EXTRACT TO READ —
VII. The Atrophy of the Soul

The body suffers a heart attack from a sedentary lifestyle, and the soul also atrophies from a lack of vigilance. Lucidity requires continuous ethical exercise; without it, we bury ourselves under artifacts, tribes, and identities to mask the emptiness. We advance towards the precipice not out of bravery, but out of distraction. It is the stage of those who have lost their anchor and the humility to recognize that we do not survive without essential love.

VIII. The Rare Blood

If, in the midst of chaos, someone awakens, there is a subtle danger: spiritual vanity. In an epidemic of madness, perceiving oneself as lucid is not a medal; it is like having rare blood in a blood bank. In the midst of collective hemorrhages, one does not frame the vein; one rolls up their sleeves and donates. To use lucidity to feel like a winner is to be infected by the same disease, only in a more refined strain.

SUPPLIED RECORDS —
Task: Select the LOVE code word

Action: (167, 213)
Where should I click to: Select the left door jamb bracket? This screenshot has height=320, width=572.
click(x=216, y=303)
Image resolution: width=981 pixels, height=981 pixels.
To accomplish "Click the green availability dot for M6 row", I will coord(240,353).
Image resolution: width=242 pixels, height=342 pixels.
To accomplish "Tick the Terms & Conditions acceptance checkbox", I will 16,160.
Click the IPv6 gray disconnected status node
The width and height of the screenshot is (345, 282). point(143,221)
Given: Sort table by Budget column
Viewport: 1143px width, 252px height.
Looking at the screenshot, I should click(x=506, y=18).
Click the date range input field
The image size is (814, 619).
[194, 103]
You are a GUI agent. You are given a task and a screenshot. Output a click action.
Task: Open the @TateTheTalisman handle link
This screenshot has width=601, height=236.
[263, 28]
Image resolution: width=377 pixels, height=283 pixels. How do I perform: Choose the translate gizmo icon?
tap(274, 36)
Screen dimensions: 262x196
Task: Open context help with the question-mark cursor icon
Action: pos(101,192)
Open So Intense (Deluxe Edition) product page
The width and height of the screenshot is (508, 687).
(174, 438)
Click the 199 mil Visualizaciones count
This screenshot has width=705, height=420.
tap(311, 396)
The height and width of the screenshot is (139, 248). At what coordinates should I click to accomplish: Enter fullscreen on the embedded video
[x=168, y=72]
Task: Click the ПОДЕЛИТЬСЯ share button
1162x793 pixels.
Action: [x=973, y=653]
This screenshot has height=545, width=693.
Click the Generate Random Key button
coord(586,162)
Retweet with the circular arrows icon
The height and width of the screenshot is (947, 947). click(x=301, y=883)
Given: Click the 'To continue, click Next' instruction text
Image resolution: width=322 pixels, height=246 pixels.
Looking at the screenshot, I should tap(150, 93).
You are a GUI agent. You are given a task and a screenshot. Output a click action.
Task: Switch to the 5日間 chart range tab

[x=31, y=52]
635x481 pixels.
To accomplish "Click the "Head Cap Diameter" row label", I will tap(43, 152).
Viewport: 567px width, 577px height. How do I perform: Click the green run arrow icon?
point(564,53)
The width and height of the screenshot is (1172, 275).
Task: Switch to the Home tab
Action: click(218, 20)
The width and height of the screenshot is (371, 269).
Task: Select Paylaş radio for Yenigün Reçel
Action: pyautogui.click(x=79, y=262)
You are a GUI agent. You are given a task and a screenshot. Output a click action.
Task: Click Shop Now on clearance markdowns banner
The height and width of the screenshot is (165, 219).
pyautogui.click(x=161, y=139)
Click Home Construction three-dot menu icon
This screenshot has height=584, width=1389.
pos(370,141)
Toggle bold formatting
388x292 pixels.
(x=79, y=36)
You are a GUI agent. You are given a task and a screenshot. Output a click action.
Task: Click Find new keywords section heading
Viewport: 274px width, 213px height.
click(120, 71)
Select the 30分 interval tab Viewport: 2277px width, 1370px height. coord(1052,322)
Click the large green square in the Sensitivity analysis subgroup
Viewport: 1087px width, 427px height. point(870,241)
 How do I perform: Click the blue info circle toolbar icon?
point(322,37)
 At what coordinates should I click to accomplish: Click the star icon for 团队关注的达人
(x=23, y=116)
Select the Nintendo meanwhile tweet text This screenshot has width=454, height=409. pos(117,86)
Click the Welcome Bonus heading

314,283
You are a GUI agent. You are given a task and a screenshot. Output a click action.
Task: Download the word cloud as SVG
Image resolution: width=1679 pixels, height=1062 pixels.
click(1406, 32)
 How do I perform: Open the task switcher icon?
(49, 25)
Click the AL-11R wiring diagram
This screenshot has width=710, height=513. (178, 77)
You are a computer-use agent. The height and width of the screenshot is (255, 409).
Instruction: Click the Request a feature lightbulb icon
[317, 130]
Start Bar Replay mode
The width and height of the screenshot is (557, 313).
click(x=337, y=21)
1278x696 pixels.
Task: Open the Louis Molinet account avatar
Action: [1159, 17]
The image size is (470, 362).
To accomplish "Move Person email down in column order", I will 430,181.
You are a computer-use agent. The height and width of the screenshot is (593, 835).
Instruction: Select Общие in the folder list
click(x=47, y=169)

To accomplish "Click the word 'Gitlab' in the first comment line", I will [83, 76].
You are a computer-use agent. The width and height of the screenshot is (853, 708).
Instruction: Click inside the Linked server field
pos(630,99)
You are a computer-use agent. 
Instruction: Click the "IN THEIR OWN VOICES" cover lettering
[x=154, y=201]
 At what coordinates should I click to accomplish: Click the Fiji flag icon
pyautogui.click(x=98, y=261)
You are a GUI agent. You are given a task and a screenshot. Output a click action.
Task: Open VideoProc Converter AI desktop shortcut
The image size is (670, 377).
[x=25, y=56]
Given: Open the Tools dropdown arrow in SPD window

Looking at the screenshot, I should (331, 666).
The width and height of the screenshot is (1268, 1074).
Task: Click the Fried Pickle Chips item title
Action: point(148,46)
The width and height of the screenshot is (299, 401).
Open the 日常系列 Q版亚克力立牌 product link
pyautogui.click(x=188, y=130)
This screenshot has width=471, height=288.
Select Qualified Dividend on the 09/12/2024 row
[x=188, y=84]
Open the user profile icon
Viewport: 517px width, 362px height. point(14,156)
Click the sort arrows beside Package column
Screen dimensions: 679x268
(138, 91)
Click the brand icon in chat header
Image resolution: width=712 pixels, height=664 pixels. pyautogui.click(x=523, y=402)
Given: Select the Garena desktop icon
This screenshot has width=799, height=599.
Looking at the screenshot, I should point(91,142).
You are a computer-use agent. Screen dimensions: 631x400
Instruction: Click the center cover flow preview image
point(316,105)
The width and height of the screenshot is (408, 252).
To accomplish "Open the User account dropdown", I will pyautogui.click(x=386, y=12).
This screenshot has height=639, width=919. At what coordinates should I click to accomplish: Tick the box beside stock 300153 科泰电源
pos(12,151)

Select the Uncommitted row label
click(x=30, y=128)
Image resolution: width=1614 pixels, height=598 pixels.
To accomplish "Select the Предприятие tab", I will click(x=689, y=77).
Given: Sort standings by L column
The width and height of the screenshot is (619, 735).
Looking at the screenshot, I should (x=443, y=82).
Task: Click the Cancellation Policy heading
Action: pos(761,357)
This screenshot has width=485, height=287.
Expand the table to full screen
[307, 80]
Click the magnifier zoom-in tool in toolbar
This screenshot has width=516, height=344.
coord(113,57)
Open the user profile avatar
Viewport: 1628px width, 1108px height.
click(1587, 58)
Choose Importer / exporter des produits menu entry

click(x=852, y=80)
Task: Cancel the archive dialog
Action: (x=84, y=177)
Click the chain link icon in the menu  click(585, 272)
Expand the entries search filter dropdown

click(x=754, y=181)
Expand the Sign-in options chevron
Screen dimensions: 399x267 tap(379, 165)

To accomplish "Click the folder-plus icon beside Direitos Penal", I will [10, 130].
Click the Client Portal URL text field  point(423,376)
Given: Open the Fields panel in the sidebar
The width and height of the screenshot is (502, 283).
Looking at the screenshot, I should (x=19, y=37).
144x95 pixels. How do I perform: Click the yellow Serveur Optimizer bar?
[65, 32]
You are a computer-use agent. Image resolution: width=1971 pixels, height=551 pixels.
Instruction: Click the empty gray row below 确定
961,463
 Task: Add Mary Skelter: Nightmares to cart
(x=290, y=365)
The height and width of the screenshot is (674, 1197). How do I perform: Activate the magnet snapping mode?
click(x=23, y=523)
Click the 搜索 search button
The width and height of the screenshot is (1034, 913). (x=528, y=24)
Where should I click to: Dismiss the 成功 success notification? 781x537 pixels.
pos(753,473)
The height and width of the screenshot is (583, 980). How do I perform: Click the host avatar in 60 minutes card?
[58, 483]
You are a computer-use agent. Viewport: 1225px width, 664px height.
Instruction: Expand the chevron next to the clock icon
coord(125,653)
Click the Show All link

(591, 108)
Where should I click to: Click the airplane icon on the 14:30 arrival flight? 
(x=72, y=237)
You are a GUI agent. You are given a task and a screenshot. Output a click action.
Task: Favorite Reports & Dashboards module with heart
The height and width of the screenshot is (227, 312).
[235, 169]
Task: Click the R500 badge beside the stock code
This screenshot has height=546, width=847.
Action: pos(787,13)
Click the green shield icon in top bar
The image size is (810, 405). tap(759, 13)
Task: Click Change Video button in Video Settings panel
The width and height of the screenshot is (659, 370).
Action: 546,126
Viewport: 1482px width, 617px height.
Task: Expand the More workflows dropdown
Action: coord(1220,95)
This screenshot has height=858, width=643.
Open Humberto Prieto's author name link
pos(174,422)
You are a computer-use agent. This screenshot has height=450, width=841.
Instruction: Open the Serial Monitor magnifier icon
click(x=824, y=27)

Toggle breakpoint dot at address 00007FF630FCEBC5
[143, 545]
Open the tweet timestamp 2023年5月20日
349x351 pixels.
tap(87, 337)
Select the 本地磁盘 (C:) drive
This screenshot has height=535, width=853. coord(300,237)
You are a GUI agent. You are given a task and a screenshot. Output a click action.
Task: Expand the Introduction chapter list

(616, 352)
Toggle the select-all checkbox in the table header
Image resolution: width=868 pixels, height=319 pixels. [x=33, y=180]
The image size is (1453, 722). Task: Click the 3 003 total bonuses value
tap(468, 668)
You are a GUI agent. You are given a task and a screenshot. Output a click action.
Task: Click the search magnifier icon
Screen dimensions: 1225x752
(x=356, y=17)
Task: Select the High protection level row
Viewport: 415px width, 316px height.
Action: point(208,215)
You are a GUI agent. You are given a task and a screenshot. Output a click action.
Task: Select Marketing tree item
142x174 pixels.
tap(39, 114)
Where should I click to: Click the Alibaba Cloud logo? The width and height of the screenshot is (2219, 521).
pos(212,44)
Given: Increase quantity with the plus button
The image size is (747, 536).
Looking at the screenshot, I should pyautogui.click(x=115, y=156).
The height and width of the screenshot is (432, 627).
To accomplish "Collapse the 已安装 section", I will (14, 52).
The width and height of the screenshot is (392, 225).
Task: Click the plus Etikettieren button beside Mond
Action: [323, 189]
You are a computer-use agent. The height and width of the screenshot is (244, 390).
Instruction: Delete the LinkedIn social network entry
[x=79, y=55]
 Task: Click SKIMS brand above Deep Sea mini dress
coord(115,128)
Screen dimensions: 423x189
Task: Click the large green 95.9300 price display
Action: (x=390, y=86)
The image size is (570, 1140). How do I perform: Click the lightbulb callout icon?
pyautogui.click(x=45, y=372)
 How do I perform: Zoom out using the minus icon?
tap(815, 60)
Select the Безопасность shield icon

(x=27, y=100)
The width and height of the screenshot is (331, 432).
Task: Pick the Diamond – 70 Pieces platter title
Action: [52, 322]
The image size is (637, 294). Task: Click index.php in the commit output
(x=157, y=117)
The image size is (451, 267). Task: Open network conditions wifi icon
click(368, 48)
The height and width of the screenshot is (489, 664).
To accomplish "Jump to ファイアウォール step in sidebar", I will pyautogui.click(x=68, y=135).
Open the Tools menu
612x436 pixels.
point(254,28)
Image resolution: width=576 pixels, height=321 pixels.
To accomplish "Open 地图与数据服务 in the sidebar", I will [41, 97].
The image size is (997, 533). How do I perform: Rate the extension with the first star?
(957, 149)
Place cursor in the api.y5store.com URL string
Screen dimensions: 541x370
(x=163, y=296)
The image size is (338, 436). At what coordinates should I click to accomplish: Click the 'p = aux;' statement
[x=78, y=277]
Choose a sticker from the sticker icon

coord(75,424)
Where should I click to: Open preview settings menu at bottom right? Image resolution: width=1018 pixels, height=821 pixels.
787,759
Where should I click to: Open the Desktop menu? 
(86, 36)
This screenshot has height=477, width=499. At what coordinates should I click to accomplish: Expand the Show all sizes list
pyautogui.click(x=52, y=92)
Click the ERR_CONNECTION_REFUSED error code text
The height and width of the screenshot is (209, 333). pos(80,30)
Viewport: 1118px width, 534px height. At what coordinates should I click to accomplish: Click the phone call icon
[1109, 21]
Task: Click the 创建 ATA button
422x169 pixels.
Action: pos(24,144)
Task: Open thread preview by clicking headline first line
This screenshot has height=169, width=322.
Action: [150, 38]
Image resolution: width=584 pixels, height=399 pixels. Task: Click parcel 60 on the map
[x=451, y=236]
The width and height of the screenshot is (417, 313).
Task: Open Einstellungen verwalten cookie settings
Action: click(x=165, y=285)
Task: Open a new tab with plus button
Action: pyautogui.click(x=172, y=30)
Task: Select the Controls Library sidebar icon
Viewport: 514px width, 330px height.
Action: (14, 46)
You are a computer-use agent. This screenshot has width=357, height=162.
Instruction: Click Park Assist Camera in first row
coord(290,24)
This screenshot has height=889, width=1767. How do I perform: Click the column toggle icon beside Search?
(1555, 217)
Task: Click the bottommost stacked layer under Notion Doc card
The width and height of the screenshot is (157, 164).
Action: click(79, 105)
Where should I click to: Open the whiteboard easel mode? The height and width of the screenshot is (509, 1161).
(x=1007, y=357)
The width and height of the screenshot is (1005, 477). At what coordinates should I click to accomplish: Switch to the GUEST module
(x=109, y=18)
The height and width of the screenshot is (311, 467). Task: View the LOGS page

TASK ITEM A — Copy from "The body suffers" to "without essential love." in the passage on lucidity.
TASK ITEM B — According to the passage on lucidity, what do we bury ourselves under to mask the emptiness?

RESPONSE AREA A —
The body suffers a heart attack from a sedentary lifestyle, and the soul also atrophies from a lack of vigilance. Lucidity requires continuous ethical exercise; without it, we bury ourselves under artifacts, tribes, and identities to mask the emptiness. We advance towards the precipice not out of bravery, but out of distraction. It is the stage of those who have lost their anchor and the humility to recognize that we do not survive without essential love.

RESPONSE AREA B —
- artifacts
- tribes
- identities